È un personaggio molto diverso da quello che Omero ci ha insegnato a conoscere, quello dei «libri perduti», e diverse sono anche le sue avventure e le sue scelte. Giunto alla terra dei Feaci, per cominciare, sposa la figlia del re, la bella Nausicaa, sedotto non solo dal fascino di lei, ma anche e in primo luogo avendo presenti «i vantaggi di un nuovo matrimonio rispetto agli svantaggi di un mare senza sentieri» (racconto numero 23).
Questo Ulisse, inoltre, grazie alla proverbiale astuzia, in una delle «variazioni» (numero 21) riesce a sposare Elena: proprio lei, la causa della guerra. E sempre grazie alla sua astuzia riesce a far sì che a Sparta, come moglie di Menelao, vada la fida Penelope (che tanto fida non era, visto che, a breve distanza dal matrimonio, trovando Menelao insopportabile, si lascia sedurre da Paride, e fugge con lui).
Altra sorpresa: le disavventure di Ulisse non sono affatto dovute all’ira di Poseidone, al quale aveva accecato il figlio Polifemo. Dipendevano dal fatto che aveva osato respingere le avances di Atena, la dea sua protettrice (numero 13).
Inutile soffermarsi su altri racconti: a questo punto, le ragioni del successo del libro sono intuibili. Diventato rapidamente un caso letterario, ha entusiasmato la critica anglosassone, che lo ha giudicato (son parole di Simon Goldhill sul TLS) «forse il più rivelatore e brillante incontro in prosa con Omero, dopo James Joyce».
Non è mancato chi ha avvicinato Mason a Borges, e chi leggendolo ha pensato a Calvino. E alle suggestioni e agli accostamenti letterari si potrebbe aggiungere un altro merito non da poco: i «libri perduti» aiutano a riflettere sulla natura e il valore del mito. Nati nella civiltà della scrittura, noi tendiamo a pensare ai testi come a qualcosa di immutabile, ma nelle società orali, quale fu la Grecia arcaica (e in notevole misura anche quella classica), chi ripeteva i racconti tradizionali che fornivano argomento ai miti li modificava, oltre che per seguire il proprio estro poetico, a seconda del messaggio che voleva trasmettere.

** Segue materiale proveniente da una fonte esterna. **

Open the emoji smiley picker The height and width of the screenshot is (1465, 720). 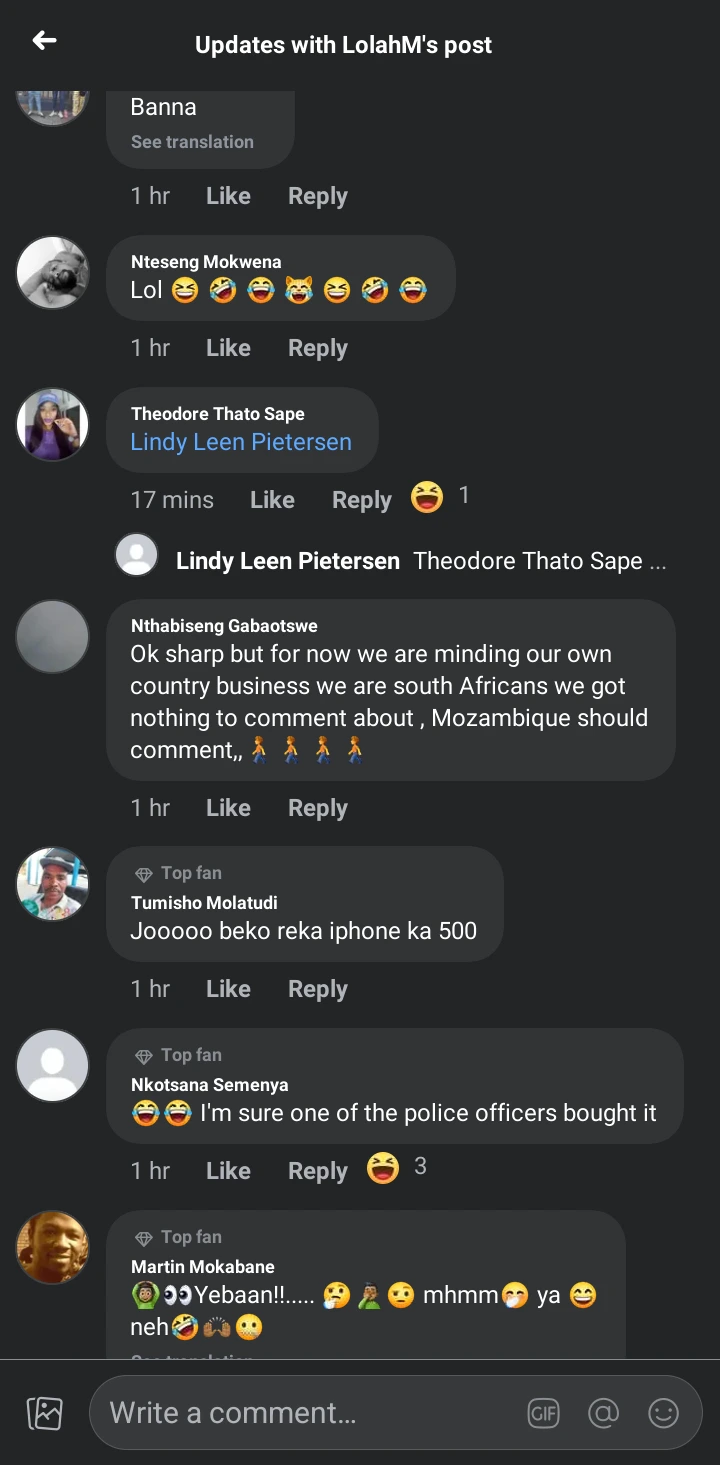point(663,1413)
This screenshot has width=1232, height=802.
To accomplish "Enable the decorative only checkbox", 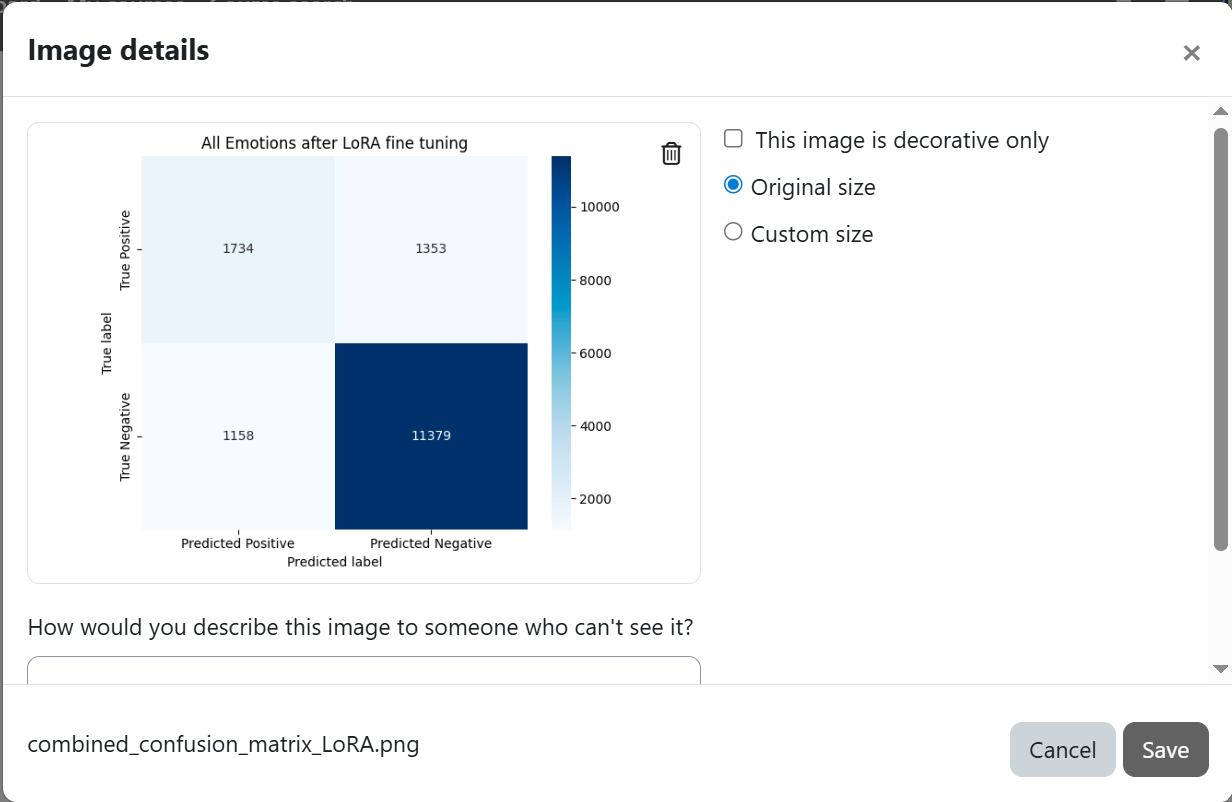I will [733, 139].
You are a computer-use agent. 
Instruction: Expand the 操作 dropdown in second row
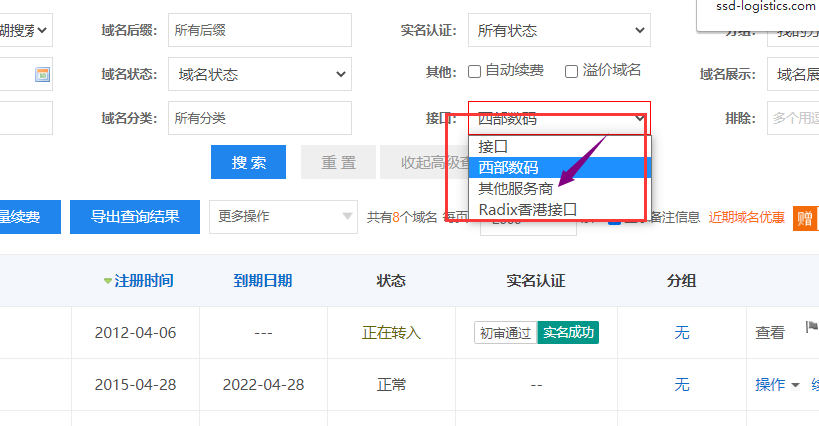click(x=777, y=385)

Di ogni mito esistevano infinite varianti, che a volte raccontavano storie radicalmente diverse. Un esempio fra tanti: secondo una delle versioni della sua storia Elena non aveva mai abbandonato Sparta e Menelao; secondo altri era partita per Troia, ma non vi era mai arrivata: la nave sulla quale era imbarcata era stata gettata sulle coste egiziane da una tempesta, Elena era stata condotta alla reggia di Memphis, dove era rimasta per tutto il tempo della guerra. A Troia era arrivato un eidolon, un suo simulacro fatto d’aria. Per giustificare Elena, queste versioni fanno combattere a greci e troiani una guerra decennale per una nuvola.
Quel che «i libri perduti» dell’Odissea ci ricordano è che il racconto omerico del ritorno di Ulisse è solo uno dei tanti modi di scegliere e organizzare la materia mitica, che i primi a reinventare i miti furono i greci stessi, e che è stata questa continua reinvenzione a renderli immortali. Ben venga dunque, anche per questo, questa nuova, bellissima riscrittura dell’Odissea.